Task item A →
Return the part of the post about college stress that opens with the words containing "Im emo af! *ugly cries*" and closes with "I don’t know.".
Task item B →
Please answer these questions using the post about college stress, marking each answer to match:
(i) How many months ago did the writer go to college?
(ii) What rank did the writer get when graduating from high school?
(iii) For how long did the writer stop going to school after the operation?

---------- Extracted text

Im emo af! *ugly cries*

Okay thats it! I give up! Ugh guys help me, please? Im so stressed. I don’t know what to do anymore? All these schoolworks are killing me. I just wanna cry.

At first, i thought that my course will just be a piece of cake. But of course, I was wrong. I was never right.

(Please, i am warning you. Do not continue reading. This post might be a lil bit emotional/dramatic. So stop!)

So, do you guys just feel so stressed that you just wanna disappear? Okay, same. I am feeling that right now, at this very moment. I don’t know what’s happening to me, seriously. I wasn’t like this before. This is not the Bright i know. The Bright i once knew was smart; she just won’t give up just like that. She would never give up! She was so smart. She can do anything. So where’s that Bright girl? I don’t know.

This all started when i went to college 9 months ago. I really thought that it would be easy; that it will just feel like I’m still in high school. But it wasn’t like that! It felt like i was in some kind of place wherein all the wild animals are attacking me. I know, it’s horrifying! Sometimes i just blame all these things that are happening to me right now to my disease. So dramatic, right? I actually had an operation before going to college. So basically, I stopped going to school for a year. So my brain wasn’t functioning (not literally) for one whole effin year. So when college started, i just cannot focus. I was miserable, until now. When i was in high school, i was this smart girl. I even got rank 3 when i graduated. But right now, in college, i am this noob girl who can’t do anything without seeking for help. I thought college will make you independent. I thought…

I really wanna look on the brighter side of college. But i just cant. I missed everything about high school. I regret nagging about all those stuff we did before; the stuff that I thought were so hard, so difficult. I am starting to appreciate all the things we did back then.

--------------------
---------- Entries provided

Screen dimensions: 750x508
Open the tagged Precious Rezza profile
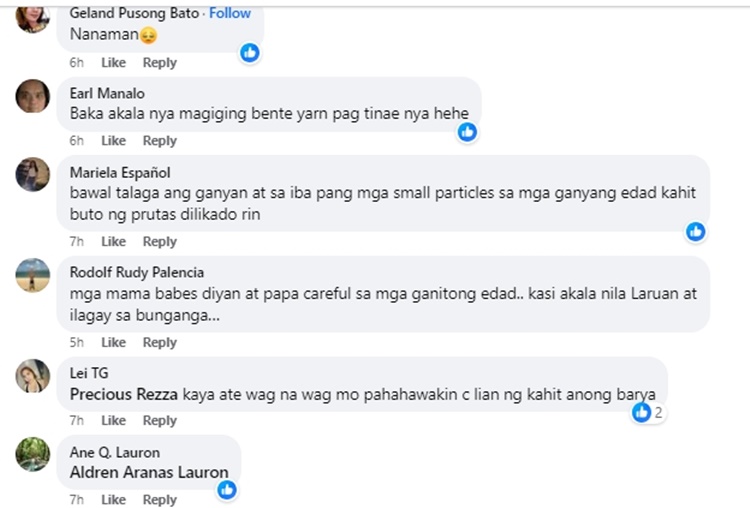click(123, 394)
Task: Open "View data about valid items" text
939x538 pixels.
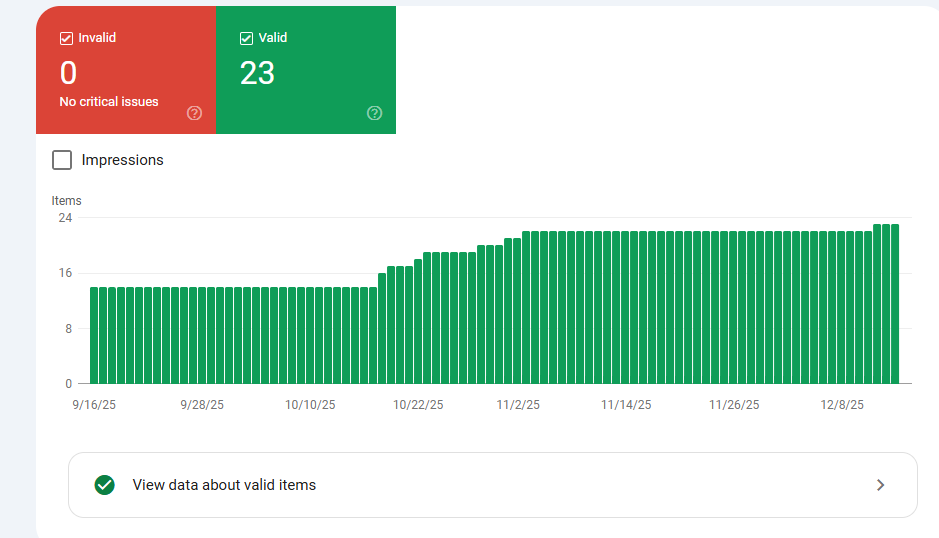Action: point(224,485)
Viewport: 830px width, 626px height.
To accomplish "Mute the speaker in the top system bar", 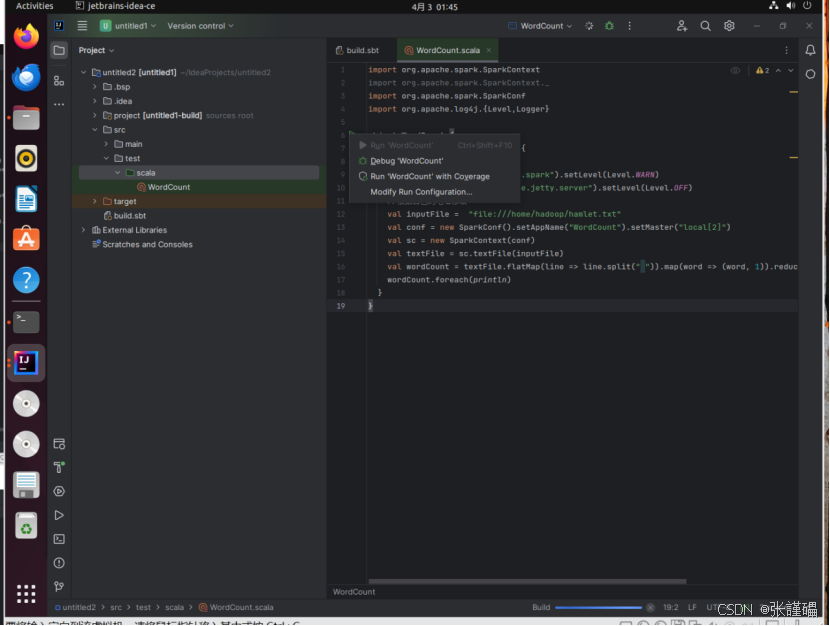I will pos(790,4).
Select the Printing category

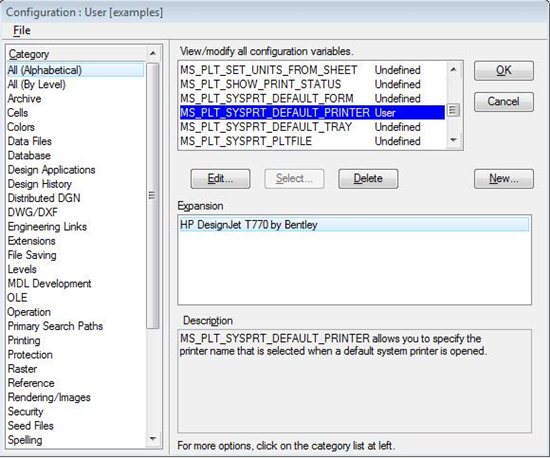click(x=24, y=341)
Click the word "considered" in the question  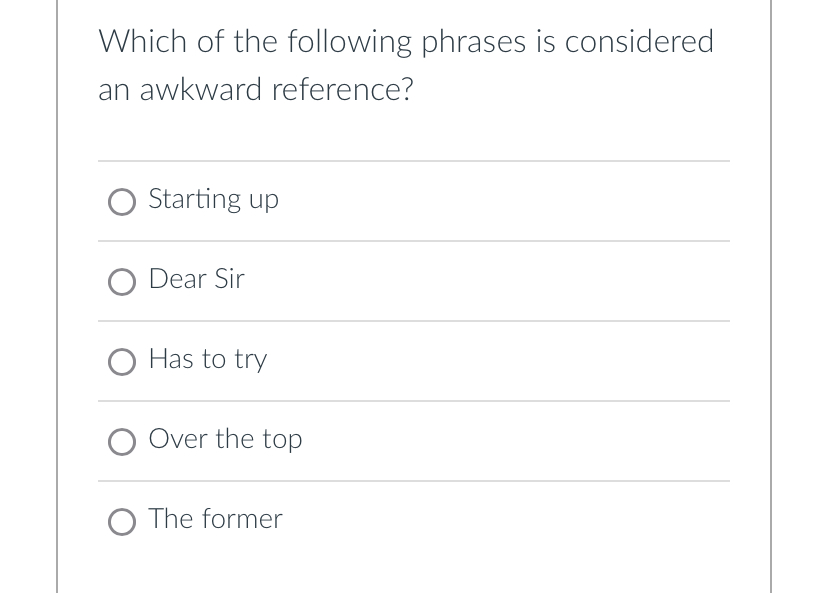[x=639, y=42]
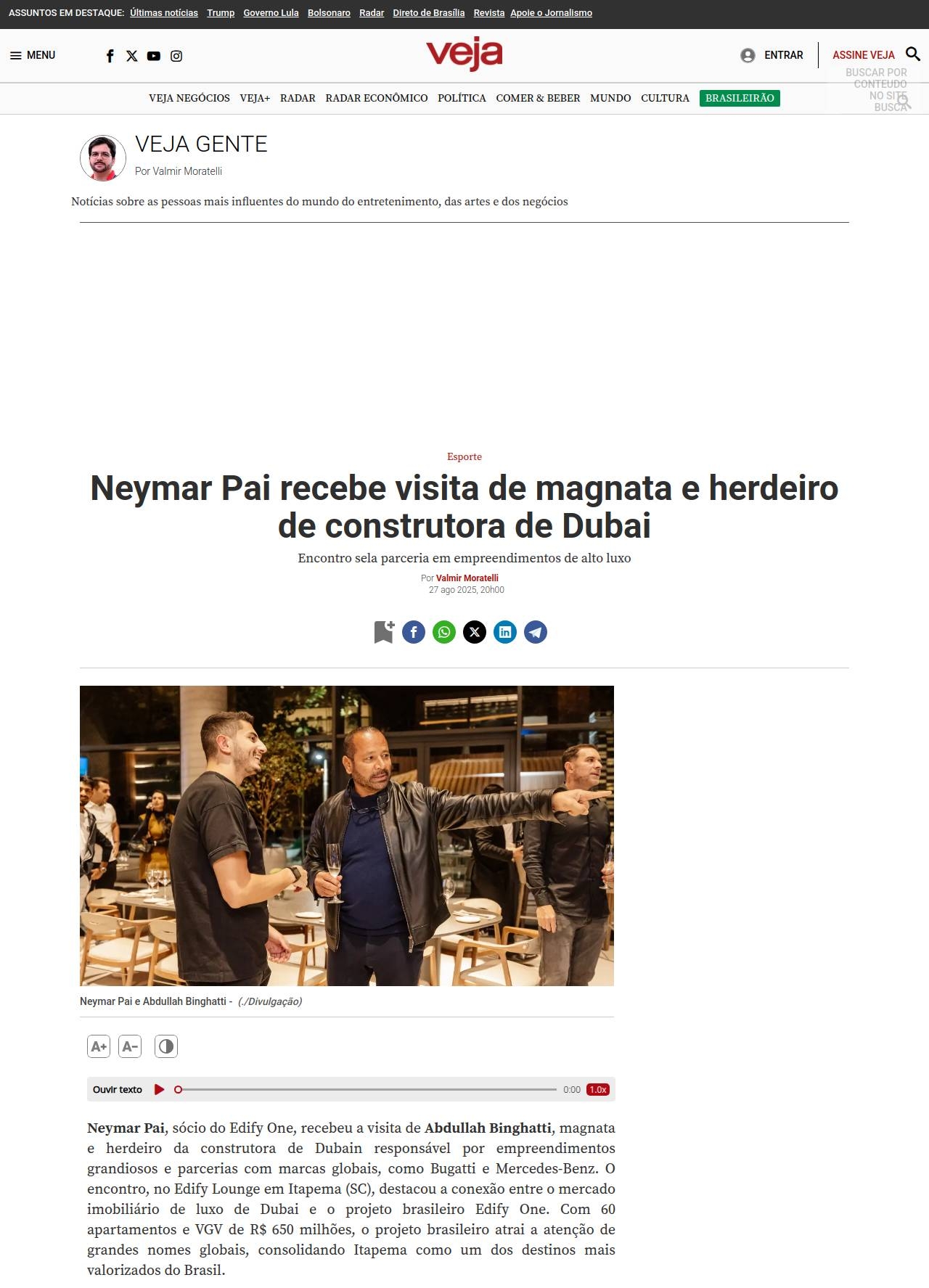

--------------------

Answer A →
Im emo af! *ugly cries*

Okay thats it! I give up! Ugh guys help me, please? Im so stressed. I don’t know what to do anymore? All these schoolworks are killing me. I just wanna cry.

At first, i thought that my course will just be a piece of cake. But of course, I was wrong. I was never right.

(Please, i am warning you. Do not continue reading. This post might be a lil bit emotional/dramatic. So stop!)

So, do you guys just feel so stressed that you just wanna disappear? Okay, same. I am feeling that right now, at this very moment. I don’t know what’s happening to me, seriously. I wasn’t like this before. This is not the Bright i know. The Bright i once knew was smart; she just won’t give up just like that. She would never give up! She was so smart. She can do anything. So where’s that Bright girl? I don’t know.

Answer B →
(i) 9 months ago
(ii) Rank 3
(iii) One year